### YOUR ASSIGNMENT:
Each line below needs to be duplicated without alteration.

### EXCERPTED DATA:
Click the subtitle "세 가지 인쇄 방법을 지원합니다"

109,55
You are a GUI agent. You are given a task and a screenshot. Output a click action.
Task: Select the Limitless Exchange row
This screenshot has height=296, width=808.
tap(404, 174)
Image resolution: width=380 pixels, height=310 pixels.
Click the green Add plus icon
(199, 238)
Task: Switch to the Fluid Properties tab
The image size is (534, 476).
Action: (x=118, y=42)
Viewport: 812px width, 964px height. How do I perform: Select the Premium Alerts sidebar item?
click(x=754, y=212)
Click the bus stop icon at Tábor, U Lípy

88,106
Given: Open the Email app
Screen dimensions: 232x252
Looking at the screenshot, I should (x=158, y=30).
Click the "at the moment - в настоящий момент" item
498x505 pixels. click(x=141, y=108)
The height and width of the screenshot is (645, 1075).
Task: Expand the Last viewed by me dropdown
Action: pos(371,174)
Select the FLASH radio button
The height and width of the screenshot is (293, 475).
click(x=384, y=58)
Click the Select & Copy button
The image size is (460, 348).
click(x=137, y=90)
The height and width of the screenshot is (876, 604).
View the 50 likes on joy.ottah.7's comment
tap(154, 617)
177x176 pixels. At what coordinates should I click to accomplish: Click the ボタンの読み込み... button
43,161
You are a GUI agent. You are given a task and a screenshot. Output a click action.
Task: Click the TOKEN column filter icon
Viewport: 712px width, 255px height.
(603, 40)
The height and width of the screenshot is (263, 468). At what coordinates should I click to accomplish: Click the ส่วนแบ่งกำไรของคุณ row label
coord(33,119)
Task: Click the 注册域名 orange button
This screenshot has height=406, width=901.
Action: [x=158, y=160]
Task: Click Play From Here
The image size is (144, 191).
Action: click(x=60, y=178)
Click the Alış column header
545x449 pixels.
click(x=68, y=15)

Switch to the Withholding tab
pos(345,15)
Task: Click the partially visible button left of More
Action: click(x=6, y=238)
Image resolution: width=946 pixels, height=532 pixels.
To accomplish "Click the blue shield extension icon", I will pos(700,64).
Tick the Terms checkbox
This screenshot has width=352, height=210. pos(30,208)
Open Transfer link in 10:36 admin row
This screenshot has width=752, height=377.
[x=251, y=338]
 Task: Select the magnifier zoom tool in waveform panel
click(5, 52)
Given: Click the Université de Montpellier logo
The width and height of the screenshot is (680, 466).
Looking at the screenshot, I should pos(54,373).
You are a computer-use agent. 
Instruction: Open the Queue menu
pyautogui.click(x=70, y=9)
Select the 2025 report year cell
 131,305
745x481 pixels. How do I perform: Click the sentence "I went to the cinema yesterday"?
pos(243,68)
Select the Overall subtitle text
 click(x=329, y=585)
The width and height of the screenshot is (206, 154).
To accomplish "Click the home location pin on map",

### OUTPUT:
Click the subtitle "세 가지 인쇄 방법을 지원합니다"

109,55
You are a GUI agent. You are given a task and a screenshot. Output a click action.
Task: Select the Limitless Exchange row
This screenshot has height=296, width=808.
tap(404, 174)
Image resolution: width=380 pixels, height=310 pixels.
Click the green Add plus icon
(199, 238)
Task: Switch to the Fluid Properties tab
The image size is (534, 476).
Action: (x=118, y=42)
Viewport: 812px width, 964px height. How do I perform: Select the Premium Alerts sidebar item?
click(x=754, y=212)
Click the bus stop icon at Tábor, U Lípy

88,106
Given: Open the Email app
Screen dimensions: 232x252
Looking at the screenshot, I should (x=158, y=30).
Click the "at the moment - в настоящий момент" item
498x505 pixels. click(x=141, y=108)
The height and width of the screenshot is (645, 1075).
Task: Expand the Last viewed by me dropdown
Action: pos(371,174)
Select the FLASH radio button
The height and width of the screenshot is (293, 475).
click(x=384, y=58)
Click the Select & Copy button
The image size is (460, 348).
click(x=137, y=90)
The height and width of the screenshot is (876, 604).
View the 50 likes on joy.ottah.7's comment
tap(154, 617)
177x176 pixels. At what coordinates should I click to accomplish: Click the ボタンの読み込み... button
43,161
You are a GUI agent. You are given a task and a screenshot. Output a click action.
Task: Click the TOKEN column filter icon
Viewport: 712px width, 255px height.
(603, 40)
The height and width of the screenshot is (263, 468). At what coordinates should I click to accomplish: Click the ส่วนแบ่งกำไรของคุณ row label
coord(33,119)
Task: Click the 注册域名 orange button
This screenshot has height=406, width=901.
Action: [x=158, y=160]
Task: Click Play From Here
The image size is (144, 191).
Action: click(x=60, y=178)
Click the Alış column header
545x449 pixels.
click(x=68, y=15)

Switch to the Withholding tab
pos(345,15)
Task: Click the partially visible button left of More
Action: click(x=6, y=238)
Image resolution: width=946 pixels, height=532 pixels.
To accomplish "Click the blue shield extension icon", I will pos(700,64).
Tick the Terms checkbox
This screenshot has width=352, height=210. pos(30,208)
Open Transfer link in 10:36 admin row
This screenshot has width=752, height=377.
[x=251, y=338]
 Task: Select the magnifier zoom tool in waveform panel
click(5, 52)
Given: Click the Université de Montpellier logo
The width and height of the screenshot is (680, 466).
Looking at the screenshot, I should pos(54,373).
You are a computer-use agent. 
Instruction: Open the Queue menu
pyautogui.click(x=70, y=9)
Select the 2025 report year cell
 131,305
745x481 pixels. How do I perform: Click the sentence "I went to the cinema yesterday"?
pos(243,68)
Select the Overall subtitle text
 click(x=329, y=585)
The width and height of the screenshot is (206, 154).
To accomplish "Click the home location pin on map",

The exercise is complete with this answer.